As far of end of life, this is why I think we should use an embedded
system that we either design or have the plans for, or is simple enough
to re-engineer. Better power usage (we could make it portable), fit in
coco case, more flash space, etc.

Here's a cool set of gadgets:
http://www.gumstix.com/

> 3) Who are you going to get to reverse-engineer the BIOS?  The the biggest 
> question of all!
> 

All init would be documented for an embedded system, but if use OTS
motherboard, use LinuxBIOS, and pick a motherboard with a well
documented chipset.

> No Nick, this is too much work just to have a CoCo4 start running instantly.
> 
> So the my design of a PC with Cloud-9's Compact Flash IDE interface will 
> take a few seconds to boot, it's still less time it takes for the Monitor 
> to warm up.

Pretty much true, if you use no OS or very minimal OS (DOS or stripped
down linux kernel).

> 
> Your Comment about boot from a flash IDE...
> 
> This would open the door to a myriad of other emulations such as a 
> Commodore's and Atari's. Just insert the flash ram personality module!
> 
> Unfortunately, now it starts to lose it's identity as being uniquely CoCo 
> and more of a generic emulation platform. Maybe I'm being too CoCo religious.
> 

I think it is not something to worry about. Don't make the mistake of
limiting potential for relgious or marketing reasons. Sure we should set
up the "defaults" to be an environment a coco user would feel most
comfortable in. But to actually attempt to lock the user out of their
computer at any level is a kind of corruption.

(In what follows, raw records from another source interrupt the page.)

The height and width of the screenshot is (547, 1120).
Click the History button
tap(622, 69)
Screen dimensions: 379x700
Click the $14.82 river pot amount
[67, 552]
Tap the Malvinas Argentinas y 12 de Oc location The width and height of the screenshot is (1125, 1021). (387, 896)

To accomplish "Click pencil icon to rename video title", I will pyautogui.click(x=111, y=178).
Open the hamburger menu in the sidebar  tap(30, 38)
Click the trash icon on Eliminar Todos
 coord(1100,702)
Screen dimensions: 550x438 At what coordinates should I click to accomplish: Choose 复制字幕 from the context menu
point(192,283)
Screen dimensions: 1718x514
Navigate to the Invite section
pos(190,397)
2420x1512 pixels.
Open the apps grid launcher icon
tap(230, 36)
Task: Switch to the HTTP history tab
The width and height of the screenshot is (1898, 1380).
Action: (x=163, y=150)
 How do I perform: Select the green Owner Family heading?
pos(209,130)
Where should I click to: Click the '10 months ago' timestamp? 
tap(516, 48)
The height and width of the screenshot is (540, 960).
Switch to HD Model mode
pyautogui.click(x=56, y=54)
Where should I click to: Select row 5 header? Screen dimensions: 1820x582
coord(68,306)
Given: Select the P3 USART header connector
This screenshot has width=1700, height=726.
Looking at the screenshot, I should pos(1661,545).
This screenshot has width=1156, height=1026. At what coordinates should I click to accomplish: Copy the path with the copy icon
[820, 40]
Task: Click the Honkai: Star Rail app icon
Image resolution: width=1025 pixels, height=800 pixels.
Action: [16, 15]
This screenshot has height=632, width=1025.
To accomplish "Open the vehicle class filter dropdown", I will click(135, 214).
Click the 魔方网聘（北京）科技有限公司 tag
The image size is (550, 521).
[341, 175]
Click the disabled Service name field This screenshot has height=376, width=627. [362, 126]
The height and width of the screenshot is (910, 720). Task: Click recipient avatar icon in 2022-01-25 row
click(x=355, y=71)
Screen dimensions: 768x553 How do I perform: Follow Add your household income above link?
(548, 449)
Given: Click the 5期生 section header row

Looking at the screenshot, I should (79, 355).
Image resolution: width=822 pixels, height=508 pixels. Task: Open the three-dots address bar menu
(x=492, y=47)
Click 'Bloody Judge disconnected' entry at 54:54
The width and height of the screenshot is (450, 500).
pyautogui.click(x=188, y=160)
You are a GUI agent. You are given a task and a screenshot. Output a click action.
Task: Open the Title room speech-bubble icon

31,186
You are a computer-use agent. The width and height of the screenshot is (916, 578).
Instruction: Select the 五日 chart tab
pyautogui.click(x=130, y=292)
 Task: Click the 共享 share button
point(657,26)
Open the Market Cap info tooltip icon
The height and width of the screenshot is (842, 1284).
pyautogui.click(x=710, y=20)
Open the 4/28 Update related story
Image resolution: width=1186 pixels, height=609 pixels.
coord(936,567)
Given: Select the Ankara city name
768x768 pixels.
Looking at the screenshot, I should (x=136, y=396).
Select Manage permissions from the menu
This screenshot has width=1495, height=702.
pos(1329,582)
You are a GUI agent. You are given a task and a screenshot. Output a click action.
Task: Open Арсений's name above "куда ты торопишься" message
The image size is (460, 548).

> Let us keep it simple and put the work into a better and expanded emulator.
> 
> As for the operating system to use, my vote goes to windows XP Pro.  It's 
> rock solid OS. I have not had a crash in over two years. (I can't say the 
> same about my Linux systems.) Best of all, every new hardware product these 
> days has drivers for Window XP.  Yes, I know, I would have to use a hard 
> drive with XP.  But is that truly a problem?
> 

Hmm...
a) According to Amazon an OTS copy would add $199 to cost of goods sold.
To launch an emulator? Not worth it, especially when all the
alternatives add $0 to COGS (LinuxBIOS, FreeDOS, Linux, etc).
b) We don't need it. If you qualify a Linux kernel supported mobo, and
Linux kernel supported hardware, the hardware argument goes away.
c) Linux is as rock-solid as any OS I've ever seen aside from the BSDs,
but the BSDs trade off on hardware support.

XP and Windows 2000 are solid OSes as well. I consider them peers with
modern Linux distros. But they are expensive, closed, and not
tailorable, so I don't use them unless I'm paid to.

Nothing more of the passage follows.